## WHAT IS REQUIRED
Could you write out the data word for word, from its first line through the line containing "Action: tap(81, 235)", with both ends included and the pictures left out?

## RECORD EXTRACTS
::::
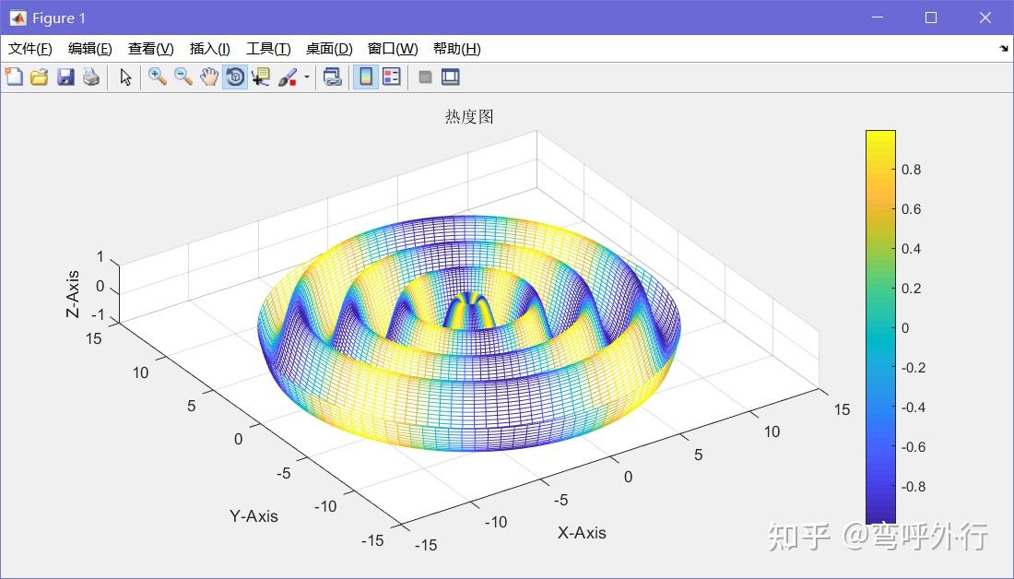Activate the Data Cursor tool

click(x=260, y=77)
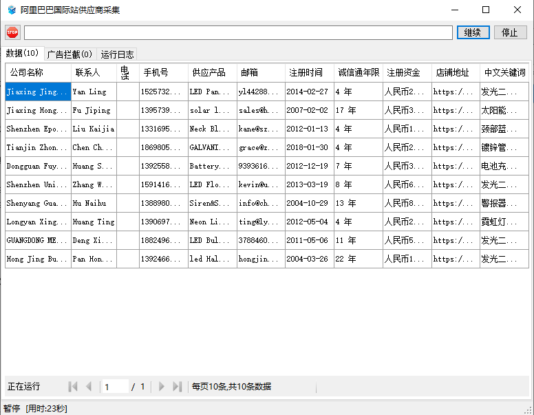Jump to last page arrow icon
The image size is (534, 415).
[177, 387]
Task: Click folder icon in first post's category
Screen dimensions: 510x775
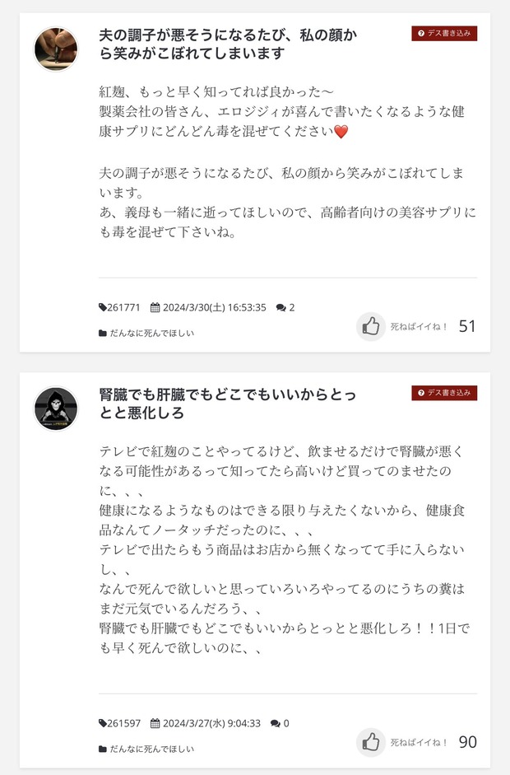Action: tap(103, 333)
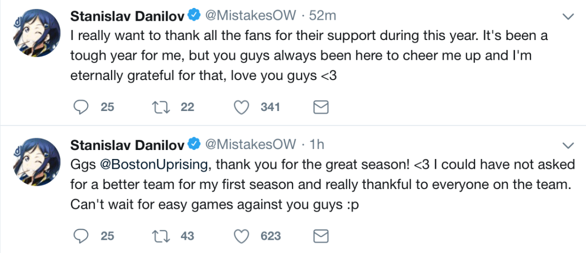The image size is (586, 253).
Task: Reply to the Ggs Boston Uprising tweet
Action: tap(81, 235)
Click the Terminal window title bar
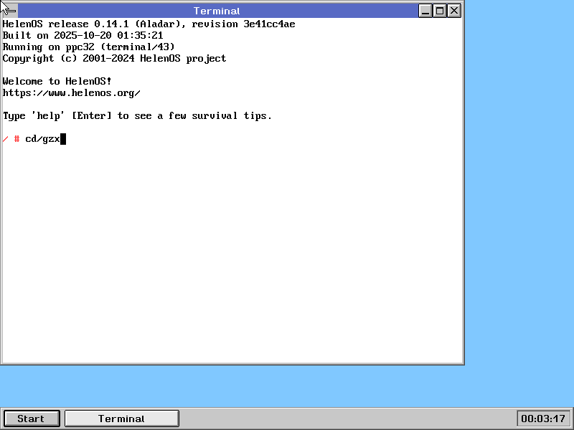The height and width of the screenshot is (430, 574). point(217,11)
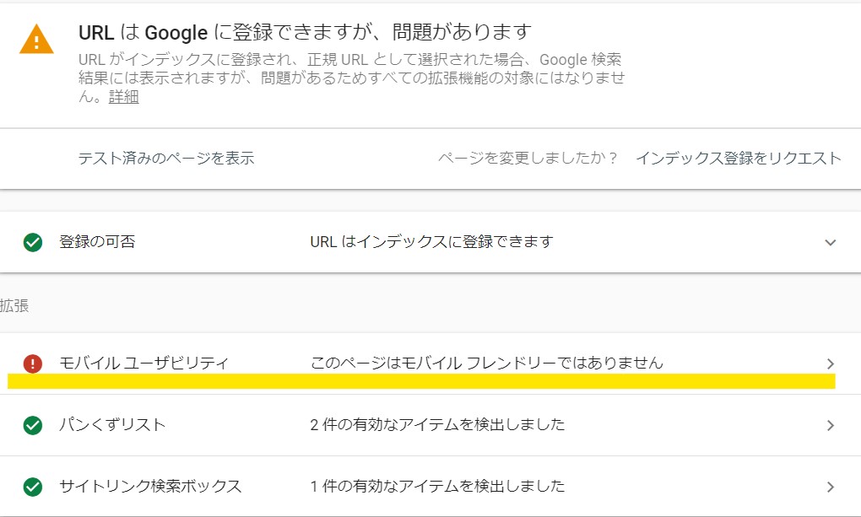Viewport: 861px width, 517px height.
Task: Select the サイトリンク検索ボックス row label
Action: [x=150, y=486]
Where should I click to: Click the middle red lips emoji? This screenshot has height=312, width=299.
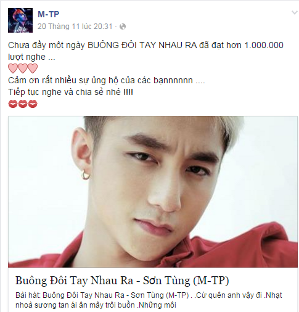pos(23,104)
::::
## SOLUTION TO THIS EXERCISE
Activate the Data Cursor tool

click(x=260, y=77)
Jump to last page arrow icon
The image size is (534, 415).
[177, 387]
Task: Click folder icon in first post's category
Screen dimensions: 510x775
Action: tap(103, 333)
The image size is (586, 253).
Task: Reply to the Ggs Boston Uprising tweet
Action: tap(81, 235)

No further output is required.